Persianization () or Persification (; ), is a sociological process of cultural change in which a non-Persian society becomes "Persianate", meaning it either directly adopts or becomes strongly influenced by the Persian language, culture, literature, art, music, and identity as well as other socio-cultural factors. It is a specific form of cultural assimilation that often includes a language shift. The term applies not only to cultures, but also to individuals, as they acclimate to Persian culture and become "Persianized" or "Persified".

Historically, the term was commonly applied to refer to changes in the cultures of non-Iranian peoples living within the Persian cultural sphere, particularly during the early and middle Islamic periods, such as Arabs and various Caucasian (such as Georgian, Armenian and Dagestani) and Turkic peoples, including the Seljuks, the Ottomans, and the Ghaznavids. The term has also been applied to the transmission of aspects of Persian culture, including language, to the non-Persian peoples in the regions surrounding Iran (also known as Persia), such as Anatolia and South Asia.

History

Pre-Islamic period
Unlike the Ancient Greeks and the Roman Empire, the ancient Persian Achaemenid Empire was not concerned with spreading its culture to the many peoples that it conquered.  Arguably, the first recorded episode of persianization dates back to Alexander the Great, who, after conquering the Persian Empire in the 4th century BCE, adopted Persian dress, customs and court mannerisms; married a Persian princess, Stateira II and made subjects cast themselves on their faces when approaching him, in Persian-style, known to Greeks as the custom of proskynesis, a symbolic kissing of the hand that Persians paid to their social superiors. Persian dress and practices were also observed by Peucestas, who was later made satrap of Persis, where he conciliated the favour of the Persians to his rule in exchange for those of the Macedonians.
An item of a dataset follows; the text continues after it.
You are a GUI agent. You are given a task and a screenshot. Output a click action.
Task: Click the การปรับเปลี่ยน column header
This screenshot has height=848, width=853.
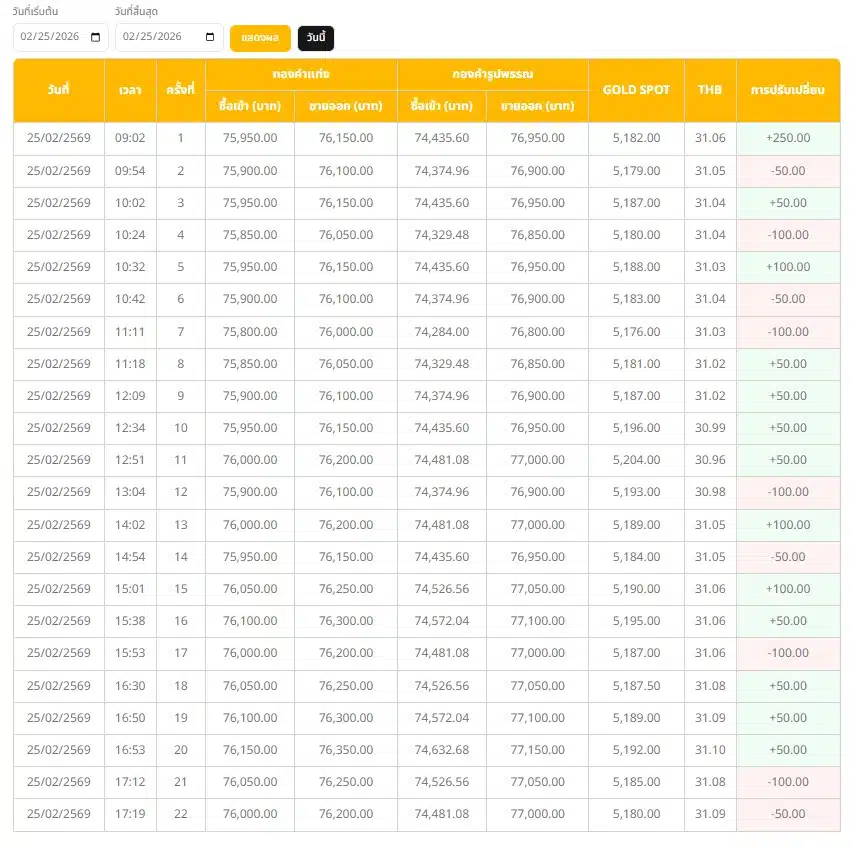pos(788,90)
Early Islamic period to 15th century

After the fall of the Sasanian dynasty in 651, the Umayyad Arabs adopted many of the Persian customs, especially the administrative and the court mannerisms. Arab provincial governors were either persianized Arameans or ethnic Persians; certainly, Persian remained the language of official business of the caliphate until the adoption of Arabic toward the end of the 7th century, when, in 692, minting began at the caliphal capital, Damascus. The new Islamic coins evolved from imitations of Sasanian and Byzantine coins, and the Pahlavi script on the coinage was replaced with Arabic.
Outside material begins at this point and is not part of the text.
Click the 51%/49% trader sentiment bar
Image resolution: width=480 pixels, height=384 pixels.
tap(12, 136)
The Abbasids, after 750, established their capital in what is now Iraq, eventually at Baghdad. A shift in orientation toward the east is discernible, which was encouraged by increased receptiveness to Persian cultural influence and the roots of the Abbasid revolution in Khorasan, now in Afghanistan A proverb complained about the Persianization of morals by Turks.

16th to 18th centuries
Two major powers in West Asia rose, the Persian Safavids and Ottoman Turks. The Safavids reasserted Persian culture and hegemony over South Caucasus, Eastern Anatolia, Mesopotamia and other regions. Many khans, begs and other rulers adopted Persian customs and clothing and patronized Persian culture. They founded the city of Derbent in the North Caucasus (now in Dagestan, Russia). Many ethnic peoples adopted many aspects of Persian culture and contributed to their persianization.

Modern era

In modern times, the term is often used in connection with non-Persian speakers like the Azeris and the Kurds.
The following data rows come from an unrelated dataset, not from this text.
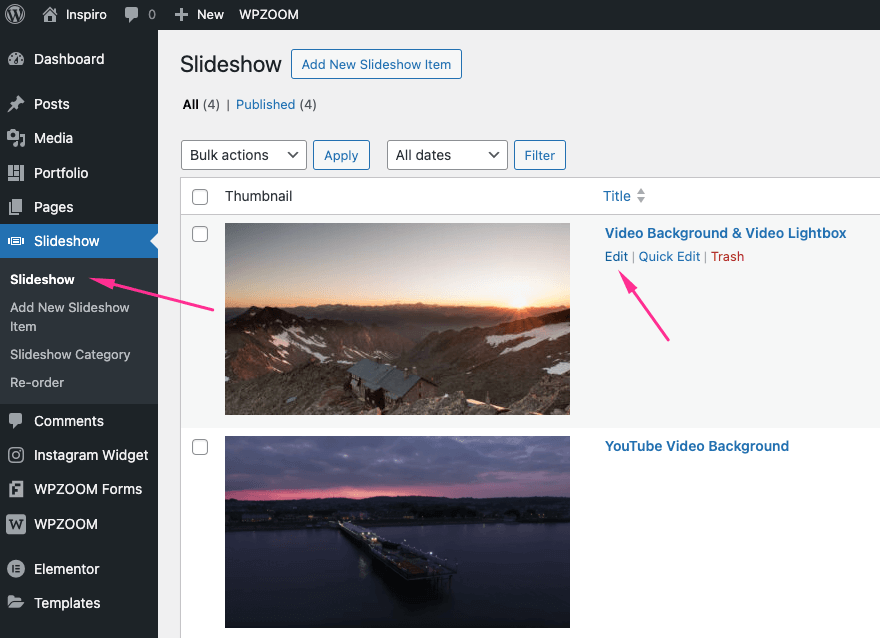Click the Posts pushpin icon
The image size is (880, 638).
16,104
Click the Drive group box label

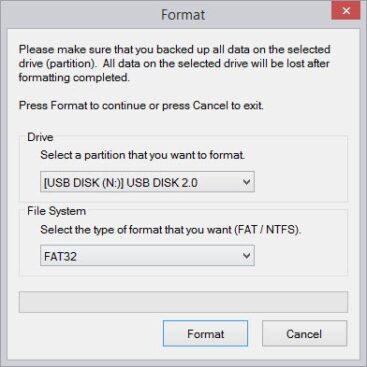point(40,137)
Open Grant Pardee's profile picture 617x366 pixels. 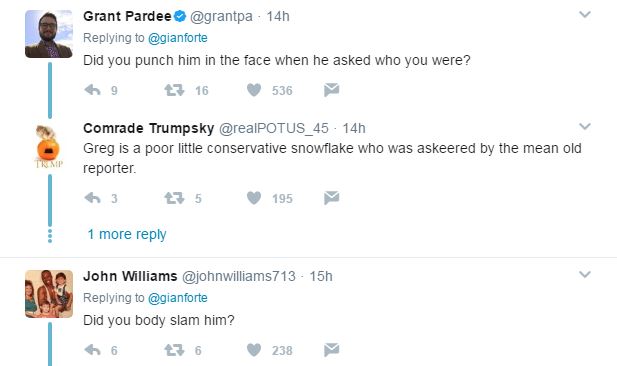coord(49,34)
It has been argued that modern Iranian nationalism was established during the Pahlavi era and was based on the aim of forming a modern nation-state. What is often neglected is that Iranian nationalism has its roots before the Pahlavi, in the early 20th century. On the eve of World War I, Pan-Turkist propaganda focused on the Turkic-speaking lands of Iran, the Caucasus and Central Asia.  The ultimate purpose of persuading these populations to secede from the larger political entities to which they belonged and to join the new pan-Turkic homeland.  It was the latter appeal to Iranian Azerbaijanis, which contrary to Pan-Turkist intentions, caused a small group of Azerbaijani intellectuals to become the strongest advocates of the territorial integrity of Iran.  After the constitutional revolution in Iran, a romantic nationalism was adopted by Azerbaijani Democrats as a reaction to the pan-Turkist irredentist policies emanating from modern Turkey and threatening Iran's territorial integrity.  It was during this period that Iranism and linguistic homogenization policies were proposed as a defensive nature against all others.  Contrary to what one might expect, foremost among innovating this defensive nationalism were Iranian Azerbaijanis.  They viewed that assuring the territorial integrity of the country was the first step in building a society based on law and modern state.  Through this framework, their political loyalty outweighed their ethnic and regional affiliations.  The adoptions of this integrationist policies paved the way for the emergence of the titular ethnic group's cultural nationalism.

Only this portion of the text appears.